(Saved data entries)
>>>

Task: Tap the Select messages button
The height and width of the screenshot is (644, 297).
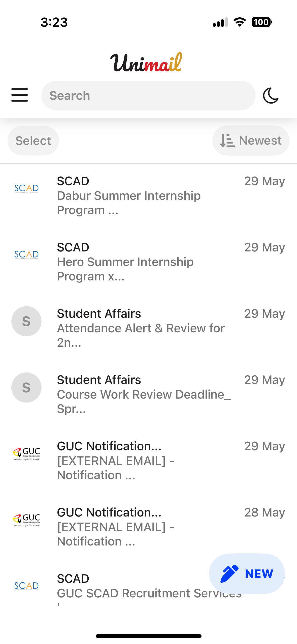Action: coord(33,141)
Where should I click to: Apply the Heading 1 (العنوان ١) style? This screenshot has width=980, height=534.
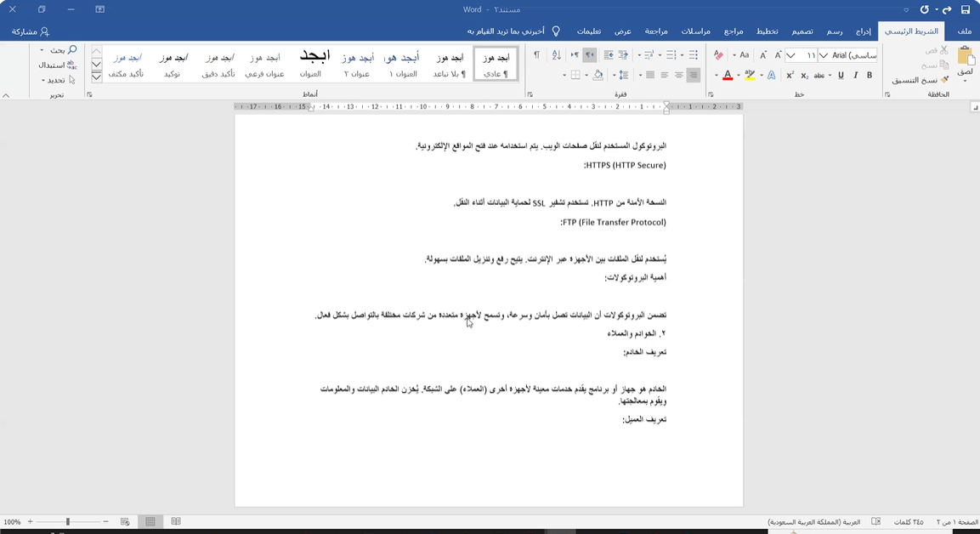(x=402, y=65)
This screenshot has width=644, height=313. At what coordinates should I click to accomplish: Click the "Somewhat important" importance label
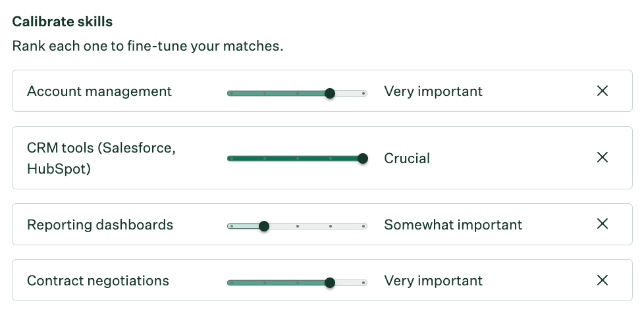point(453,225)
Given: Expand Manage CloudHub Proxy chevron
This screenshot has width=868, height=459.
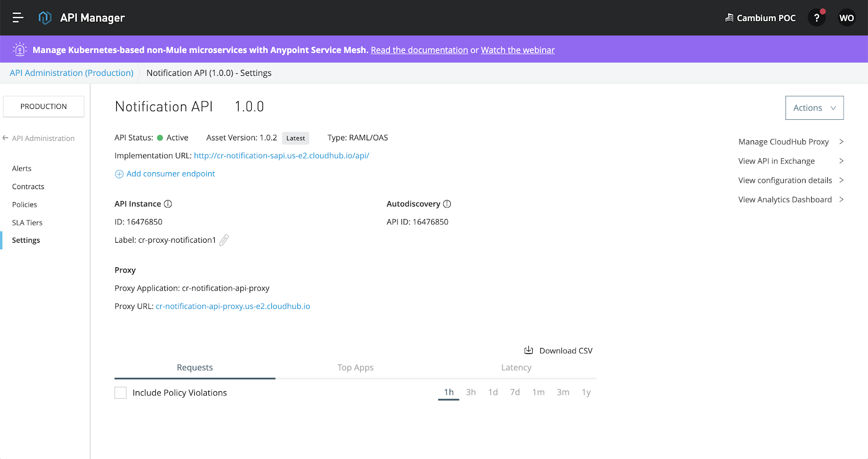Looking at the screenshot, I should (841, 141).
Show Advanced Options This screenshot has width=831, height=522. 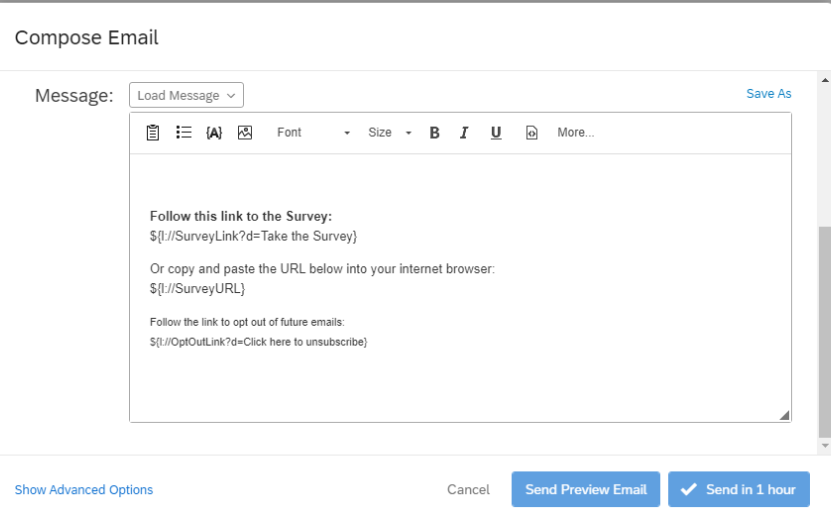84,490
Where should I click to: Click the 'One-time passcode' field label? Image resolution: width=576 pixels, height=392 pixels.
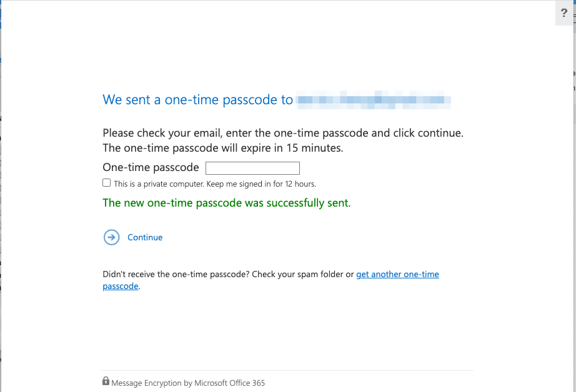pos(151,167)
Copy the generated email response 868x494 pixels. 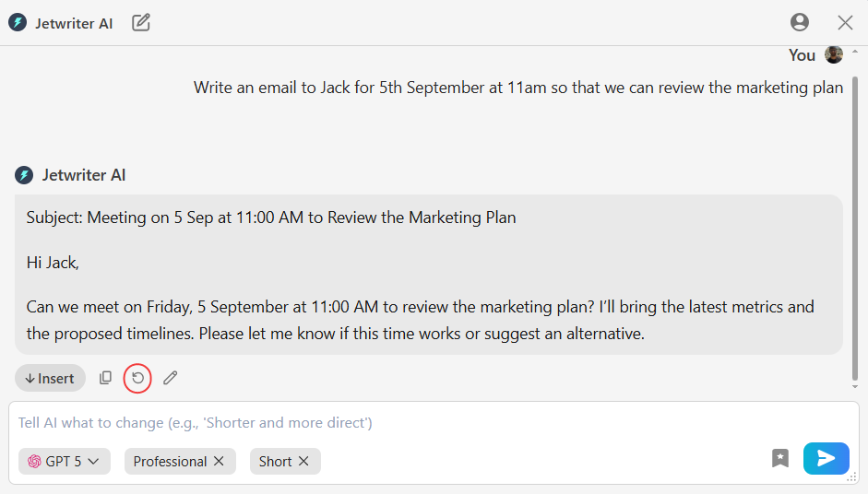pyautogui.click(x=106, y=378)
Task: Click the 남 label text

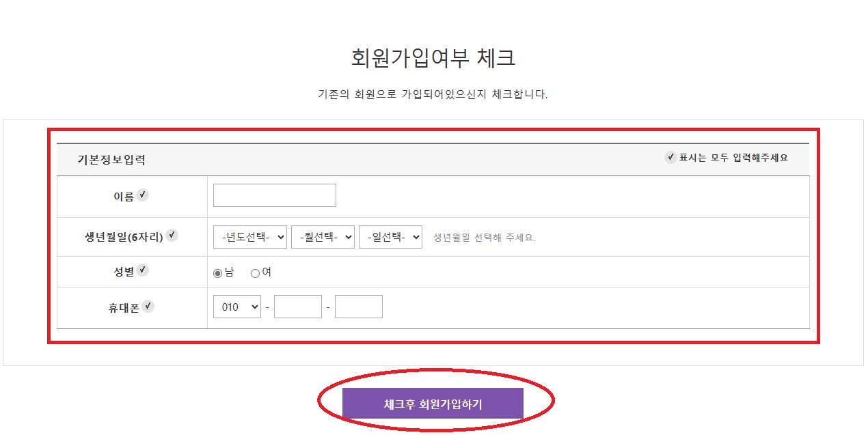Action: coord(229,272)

<<<

== Required action ==
Each line above from the one containing "Where should I click to: Apply" through the one containing "Given: Expand Manage CloudHub Proxy chevron" is to be returned verbatim. Nothing else, and no pictures.

== Solution below ==
Where should I click to: Apply the Heading 1 (العنوان ١) style? This screenshot has width=980, height=534.
(x=402, y=65)
This screenshot has width=644, height=313. At what coordinates should I click to accomplish: Click the "Somewhat important" importance label
point(453,225)
Given: Expand Manage CloudHub Proxy chevron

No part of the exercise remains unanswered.